Description of the task = Return the records below exactly as they are written.
(Records supplied Opens)
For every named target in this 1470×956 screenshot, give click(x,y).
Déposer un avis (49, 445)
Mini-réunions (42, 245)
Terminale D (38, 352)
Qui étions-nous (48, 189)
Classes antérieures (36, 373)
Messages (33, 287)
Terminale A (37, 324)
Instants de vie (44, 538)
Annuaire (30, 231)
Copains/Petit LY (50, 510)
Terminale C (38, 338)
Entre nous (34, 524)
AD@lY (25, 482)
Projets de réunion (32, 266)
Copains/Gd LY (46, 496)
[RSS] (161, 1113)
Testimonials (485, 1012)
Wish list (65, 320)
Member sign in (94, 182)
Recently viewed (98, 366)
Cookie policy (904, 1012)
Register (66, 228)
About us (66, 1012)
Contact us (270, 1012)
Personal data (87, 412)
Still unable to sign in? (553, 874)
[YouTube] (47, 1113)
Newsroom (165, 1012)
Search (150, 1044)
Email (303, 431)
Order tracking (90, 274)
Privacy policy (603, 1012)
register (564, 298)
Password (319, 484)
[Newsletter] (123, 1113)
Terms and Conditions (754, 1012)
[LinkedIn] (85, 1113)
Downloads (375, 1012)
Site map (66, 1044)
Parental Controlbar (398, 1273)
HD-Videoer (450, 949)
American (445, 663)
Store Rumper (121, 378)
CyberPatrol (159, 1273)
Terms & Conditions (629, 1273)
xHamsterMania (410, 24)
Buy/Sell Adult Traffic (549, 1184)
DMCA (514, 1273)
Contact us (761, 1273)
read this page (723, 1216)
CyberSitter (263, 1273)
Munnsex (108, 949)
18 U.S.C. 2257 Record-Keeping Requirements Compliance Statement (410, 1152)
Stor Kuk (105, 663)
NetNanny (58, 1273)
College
(Records supplied Closes)
Final answer =
For every named target in this 1470×956 screenshot, give click(x,y).
Déposer un avis (49, 445)
Mini-réunions (42, 245)
Terminale D (38, 352)
Qui étions-nous (48, 189)
Classes antérieures (36, 373)
Messages (33, 287)
Terminale A (37, 324)
Instants de vie (44, 538)
Annuaire (30, 231)
Copains/Petit LY (50, 510)
Terminale C (38, 338)
Entre nous (34, 524)
AD@lY (25, 482)
Projets de réunion (32, 266)
Copains/Gd LY (46, 496)
[RSS] (161, 1113)
Testimonials (485, 1012)
Wish list (65, 320)
Member sign in (94, 182)
Recently viewed (98, 366)
Cookie policy (904, 1012)
Register (66, 228)
About us (66, 1012)
Contact us (270, 1012)
Personal data (87, 412)
Still unable to sign in? (553, 874)
[YouTube] (47, 1113)
Newsroom (165, 1012)
Search (150, 1044)
Email (303, 431)
Order tracking (90, 274)
Privacy policy (603, 1012)
register (564, 298)
Password (319, 484)
[Newsletter] (123, 1113)
Terms and Conditions (754, 1012)
[LinkedIn] (85, 1113)
Downloads (375, 1012)
Site map (66, 1044)
Parental Controlbar (398, 1273)
HD-Videoer (450, 949)
American (445, 663)
Store Rumper (121, 378)
CyberPatrol (159, 1273)
Terms & Conditions (629, 1273)
xHamsterMania (410, 24)
Buy/Sell Adult Traffic (549, 1184)
DMCA (514, 1273)
Contact us (761, 1273)
read this page (723, 1216)
CyberSitter (263, 1273)
Munnsex (108, 949)
18 U.S.C. 2257 Record-Keeping Requirements Compliance Statement (410, 1152)
Stor Kuk (105, 663)
NetNanny (58, 1273)
College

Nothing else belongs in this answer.